I decided that the battle ground was the Lower Peninsula and there I went, going from county to county, most of the time by automobile. I did not make a speech in the Upper Peninsula. I enjoyed the campaign. It was hard, but it gave me a chance to see and talk to the people which I did with earnest bluntness and direct conviction. I visited every county in the Lower Peninsula and made speeches in all of them, often ten or fifteen in a day, many of course being only a few minutes in length, and many of greater length. When the campaign was at its height as many as thirty automobiles would follow me through the county, as upon a triumphal tour. Bands, banners and enthusiasm made an atmosphere, and the audiences were certain to be good. For the most part I did not talk politics. It was safe to assume that the voters understood. They did. I promised to clean out the Warner gang that had wrecked and disgraced Michigan. That seemed to be what they wanted.

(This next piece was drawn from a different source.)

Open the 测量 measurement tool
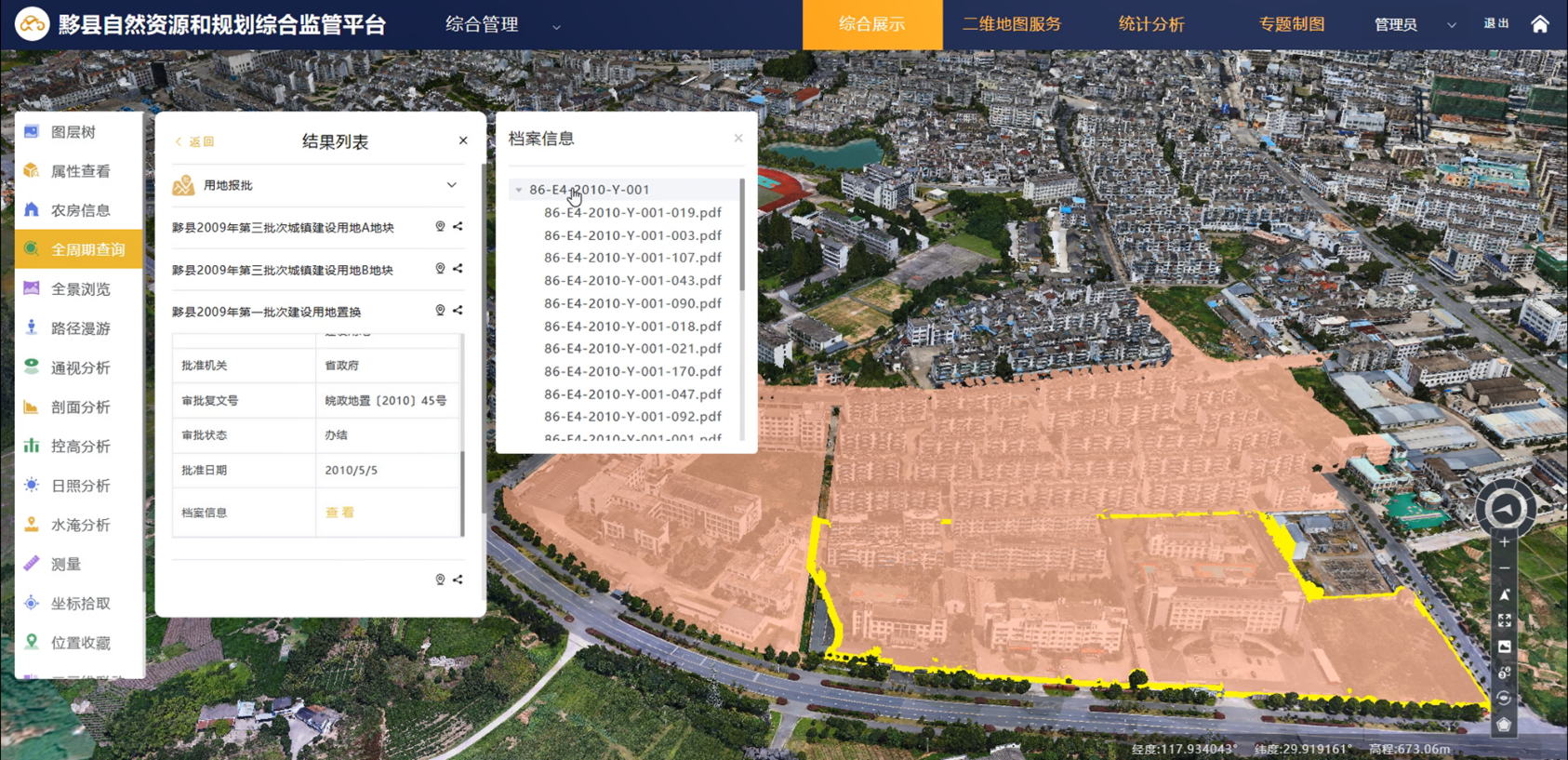[x=66, y=564]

Just before election day Amos Musselman encouraged the editor of the Escanaba Journal to make an attack upon my honesty. Thousands of copies of the paper were circulated over the State. The enemy saw that the libel was reprinted wherever possible. They hoped that it was too late for me to defend myself. I had the editor arrested at once and started suit against Musselman and others. I felt within myself that if the people could be fooled by an eleventh-hour move of this kind, there was no way to prevent it. Knowing my innocence I trusted to the good sense of the voters. At the primaries, I was successful by the following vote: Osborn, 88,270; Kelley, 52,337; Musselman, 50,721. My vote in the Lower Peninsula was the big surprise to the dopesters. Below the straits it was 69,479 and 18,791 above.

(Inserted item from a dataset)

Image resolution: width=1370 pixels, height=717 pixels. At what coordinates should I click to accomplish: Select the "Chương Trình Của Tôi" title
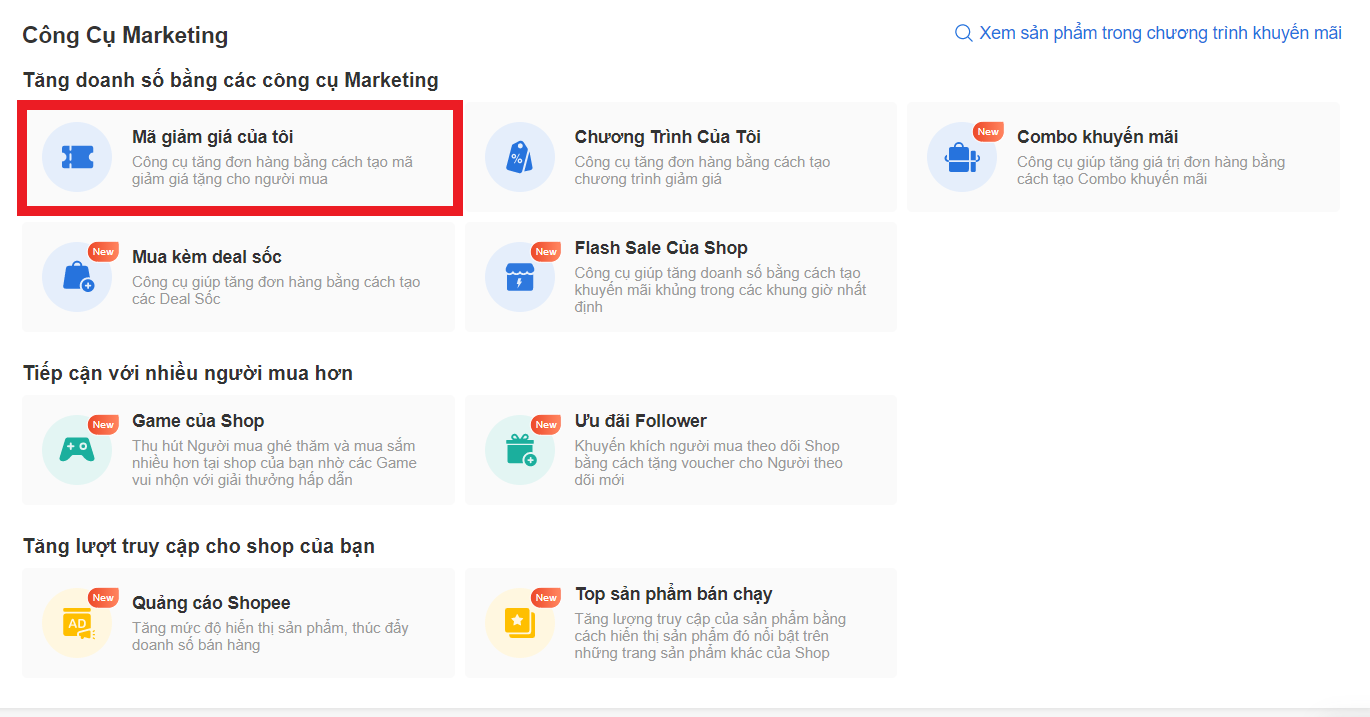pyautogui.click(x=667, y=137)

As soon as the matters could be forced to an issue, the editor who had libeled me was convicted, and Musselman, in humiliation, made public admission that he had done wrong, and the case against him was dropped. As showing his fairness and good citizenship and his realization of his responsibilities as a publisher, I may say here that in 1918 when I was a candidate for the nomination of United States Senator, this editor was one of my strongest supporters.

The state campaign that followed was not as much of a contest as the primary had been, but it was a fight. The late Lawton T. Hemans, of Ingham County, was nominated by the Democrats. Hemans was a strong man. He had been a candidate for Governor before and was well known and respected. As a lawyer and local historian, he had covered much of Michigan creditably. It was a midyear campaign, between the presidential contests. There was nothing to prevent interest from centering upon a state campaign.

Republican dissatisfaction and insurgency were in the air. The Taft administration program of blunders was just becoming known. Only seven States in the Union were carried by the Republicans. I received one of the largest majorities given a Republican Governor that year, 1910. The vote on election day was Osborn 202,803; Hemans, 159,770, or a plurality for me of 43,033.

During the campaign the Democrats had combed my record with particular care, but found nothing they could use.